## Data to examine

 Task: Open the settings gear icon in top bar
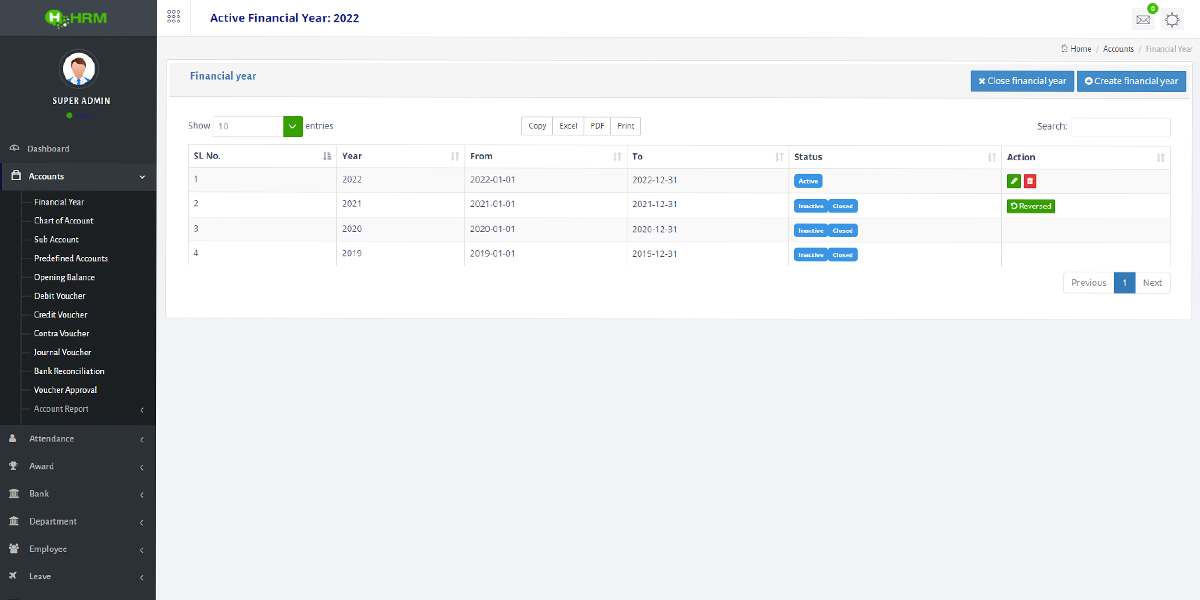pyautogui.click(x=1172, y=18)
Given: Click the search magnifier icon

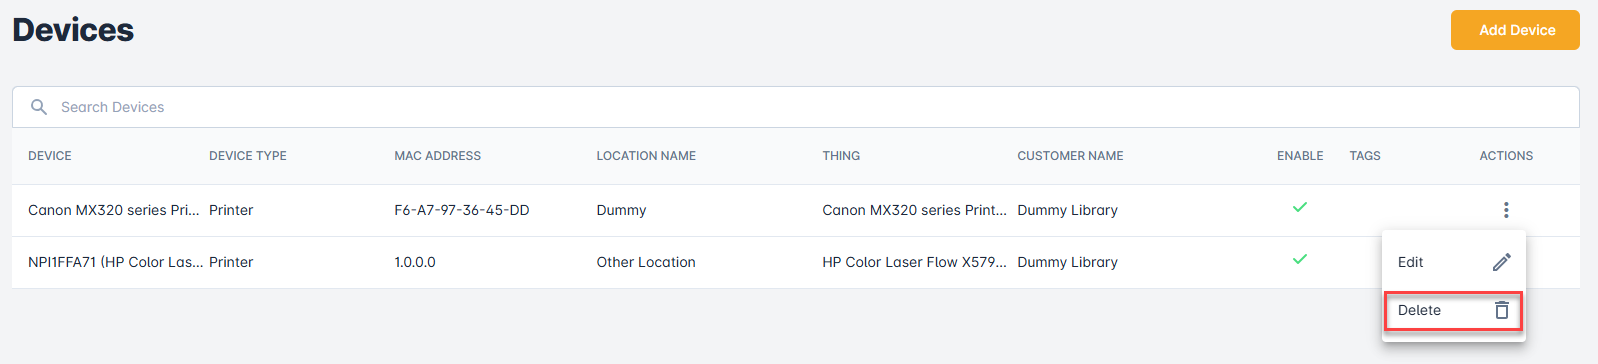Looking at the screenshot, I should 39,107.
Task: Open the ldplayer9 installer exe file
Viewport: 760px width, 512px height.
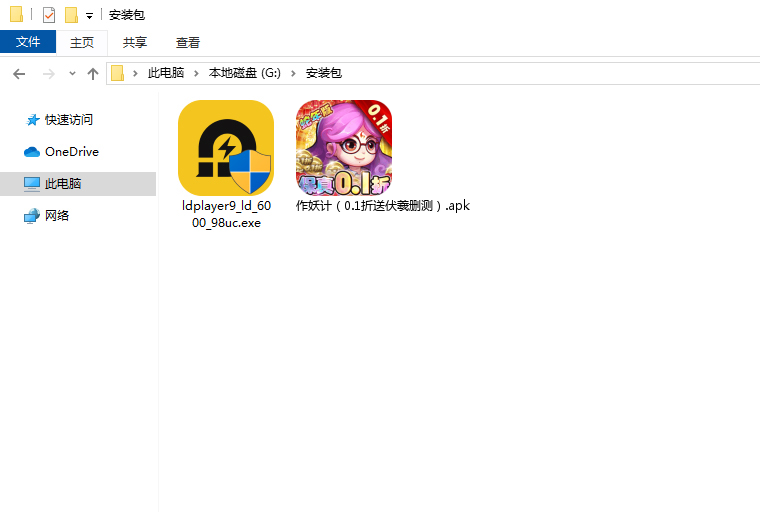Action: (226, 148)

...

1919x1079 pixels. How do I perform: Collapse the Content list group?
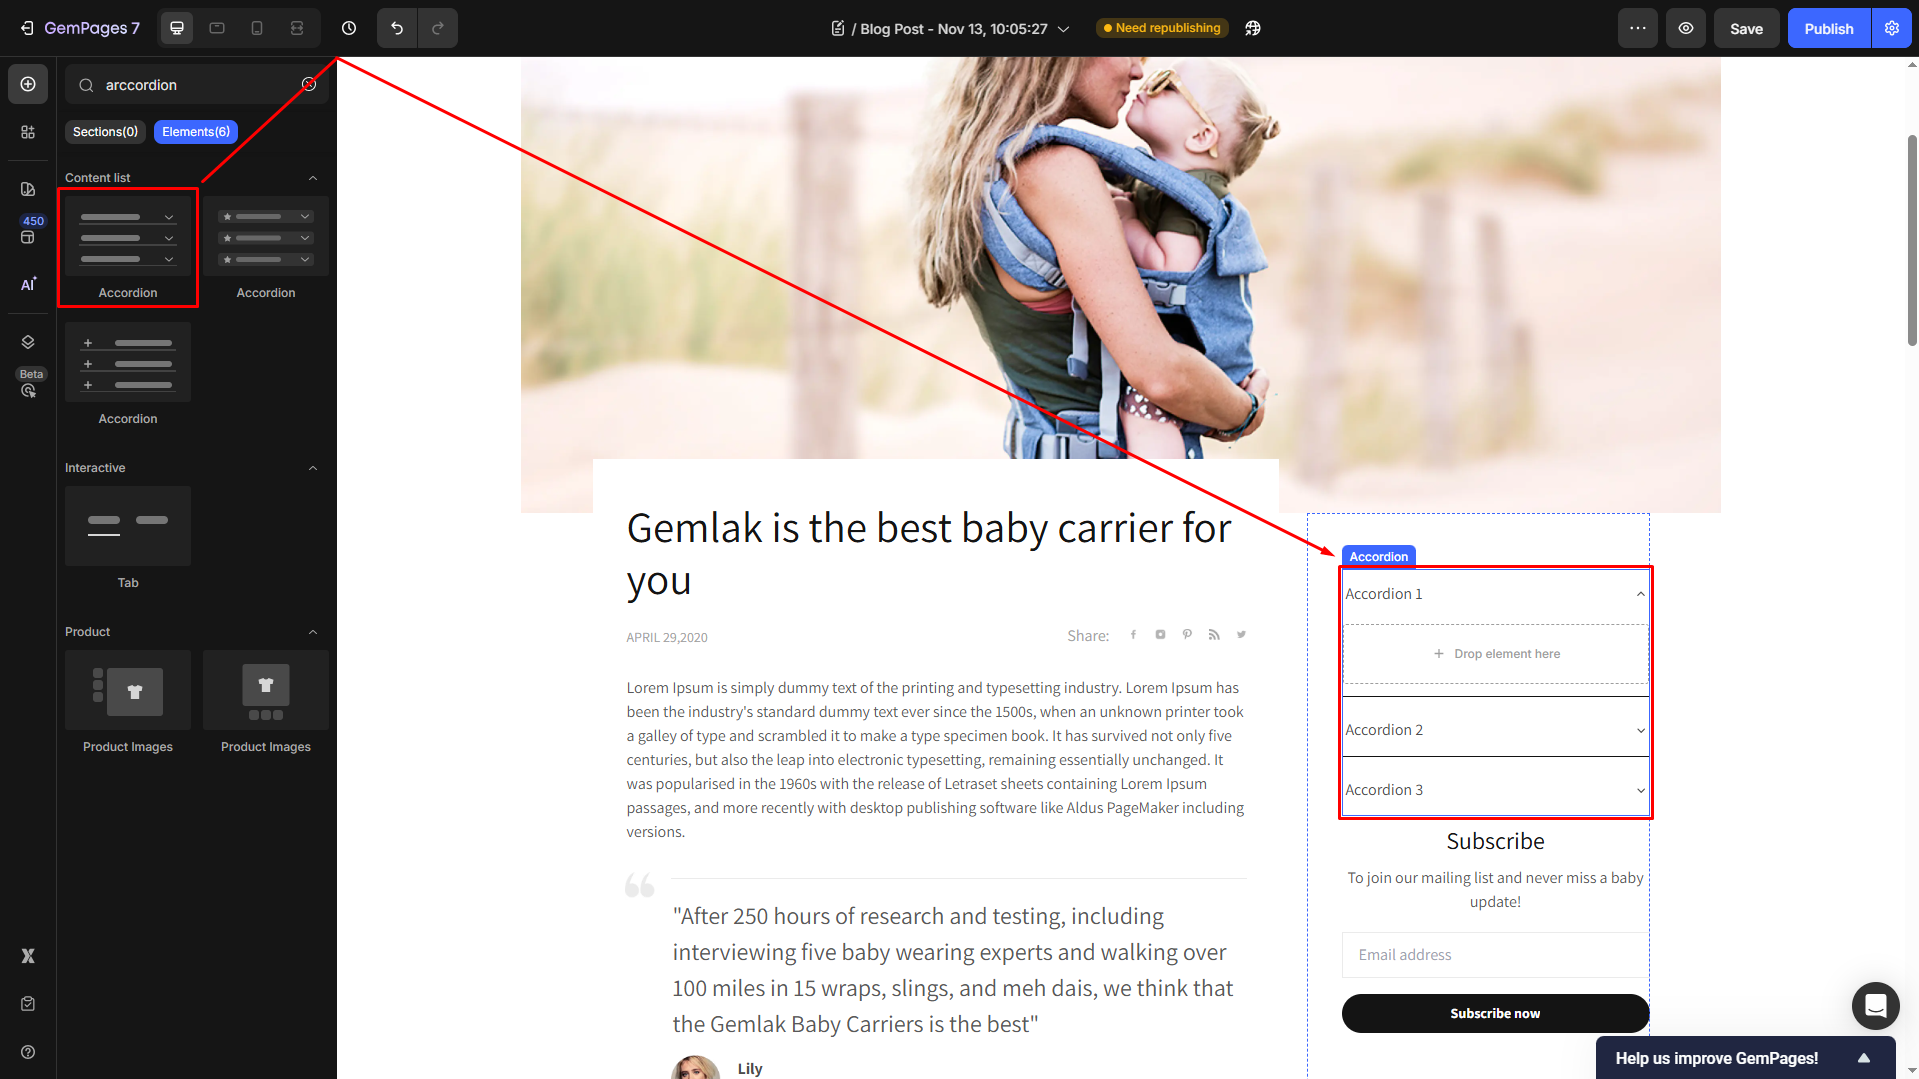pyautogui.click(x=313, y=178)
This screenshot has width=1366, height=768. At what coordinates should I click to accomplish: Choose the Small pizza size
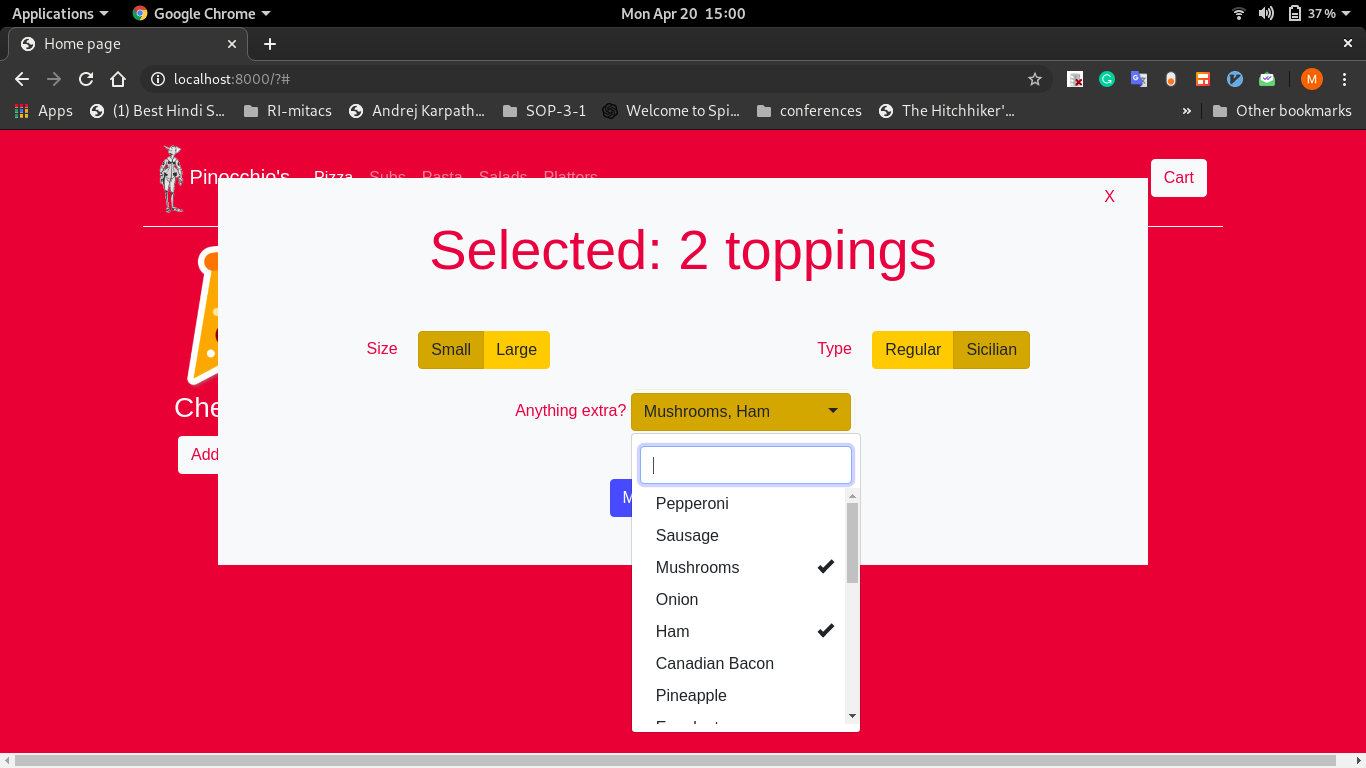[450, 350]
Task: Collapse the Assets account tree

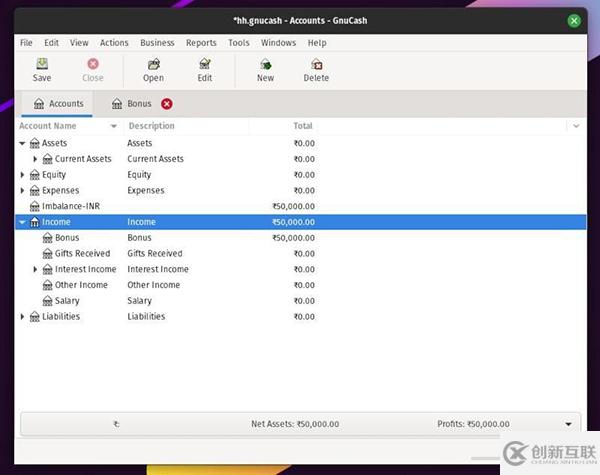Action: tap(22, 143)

...

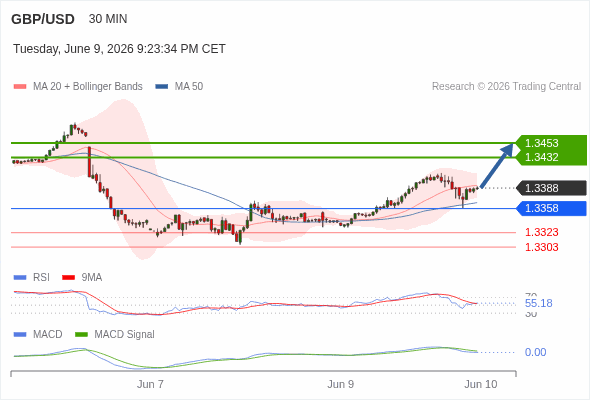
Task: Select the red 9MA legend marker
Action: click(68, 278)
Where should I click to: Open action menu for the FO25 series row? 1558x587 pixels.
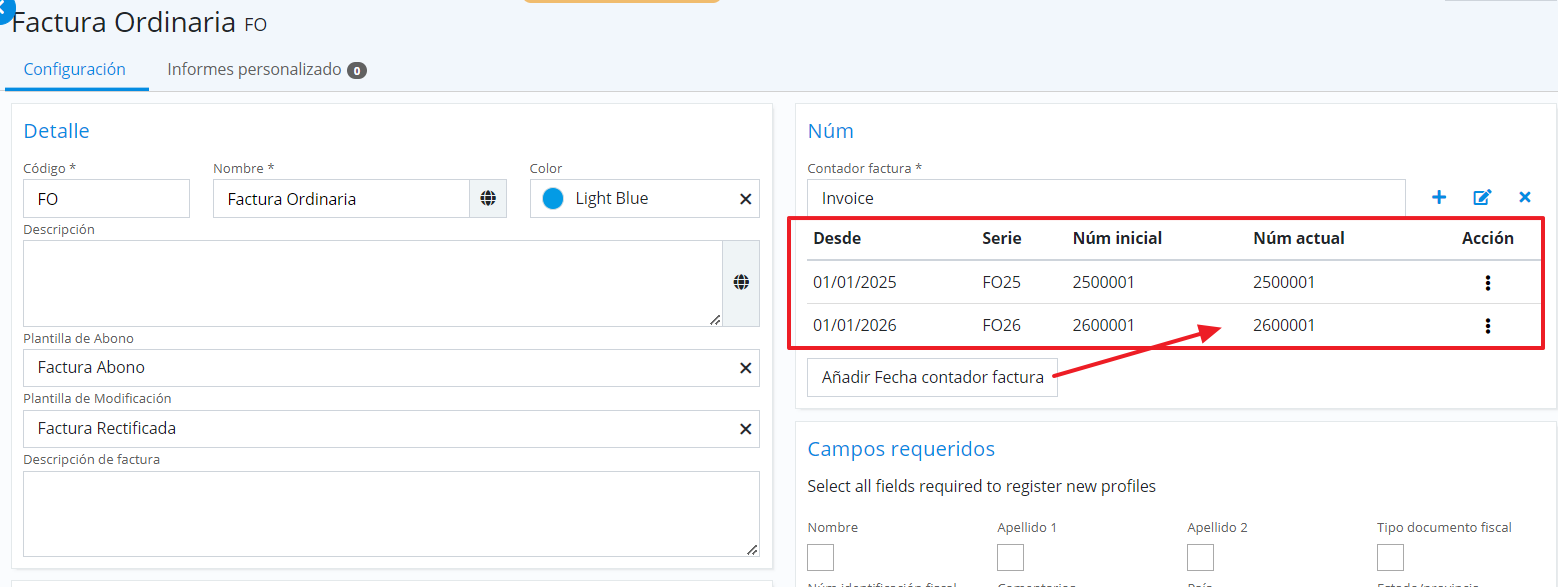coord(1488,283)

## The task
Using the entries above, transcribe every line from the line containing "Task: Open the settings gear icon in top bar" through the line containing "Task: Open the ldplayer9 installer exe file". Do not copy pictures.

## Task output
 Task: Open the settings gear icon in top bar
pyautogui.click(x=1172, y=18)
Given: Click the search magnifier icon

Looking at the screenshot, I should 39,107.
Task: Open the ldplayer9 installer exe file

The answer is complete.